Questa fretta nel decidere e le casse vuote del Comune non sono imputabili ai nuovi eletti. Perché dovrebbero digerire la polpetta avvelenata di una becera speculazione che non rappresenta il nuovo corso milanese? Intanto, gli abitanti di Milano stanno iniziando a mobilitarsi. È difficile prevedere cosa succederà, ed è anche comprensibile che nessuno stia paventando di lasciar perdere l´Expo (cosa che pur avrebbe i suoi perché): sarebbe una sconfitta politica e sarebbe come dire che ci sono soltanto due alternative, le speculazioni edilizie o il nulla. La terza via invece c´era sin dall´inizio, e non era soltanto un orto. Un parco complesso come complesso è il tema che si è data la manifestazione, un nodo cruciale per il futuro di tutto il Pianeta. Era l´occasione unica per l´Expo di diventare qualcosa di nuovo in un mondo che ha bisogno di nuovi paradigmi. Si è persa l´occasione per mobilitare grandi masse di giovani e meno giovani per interrogarsi sulla domanda crescente di cibo, sul cambiamento del clima e sull´avanzare delle zone aride, sulla sicurezza alimentare, sul complesso rapporto città-campagna; tutto questo non in una dimensione bucolica o poetica, ma con il pieno coinvolgimento della piccola produzione, dell´artigianato e dell´industria alimentare. Chiamando in causa anche il mondo della ricerca, delle nuove tecnologie, e garantendo comunque quel piacere alimentare che tutte le comunità del mondo hanno saputo esprimere nei secoli. Questo era l´Expo da auspicare, che avrebbe fatto di Milano un laboratorio del futuro.
Ma sono mancate la politica, la cultura, il progetto, il coraggio, e con il falso pragmatismo che chiede di costruire una kermesse turistica e intanto si sono persi il tempo e il sogno. L´Expo è così diventata una mastodontica macchina invecchiata su se stessa, valida per le masse cinesi, ma che ha perso da decenni la capacità di essere fulcro d´innovazione.

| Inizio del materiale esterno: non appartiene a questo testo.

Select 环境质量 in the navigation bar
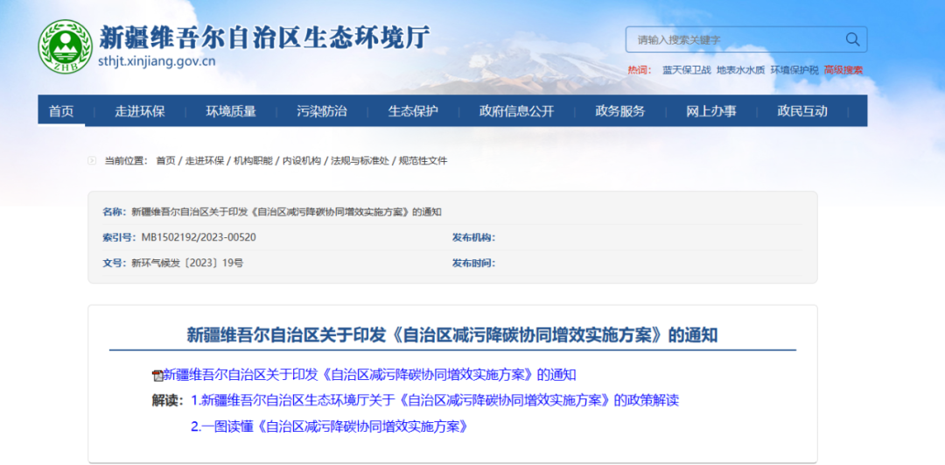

Giunti a questo punto, chiederei che almeno cambino il tema e che ognuno faccia il suo mestiere. Perché c´è spazio per un grande progetto politico nella nuova Milano, partendo dall´agricoltura periurbana di questa grande città, per poi guardare al mondo nel 2015 con una grande chiamata alle reti di donne, giovani, contadini e cittadini che rivolgono lo sguardo a un futuro basato su un concetto di alimentazione che rispetti la terra e i suoi figli. Il giocattolo Expo sarà altra cosa e, viste le figure che stanno facendo mentre il tempo passa e resta un vuoto colossale d´idee, la figura da peraccottai diventerà presto globale. Quella sì, è uguale in Italia come in Togo.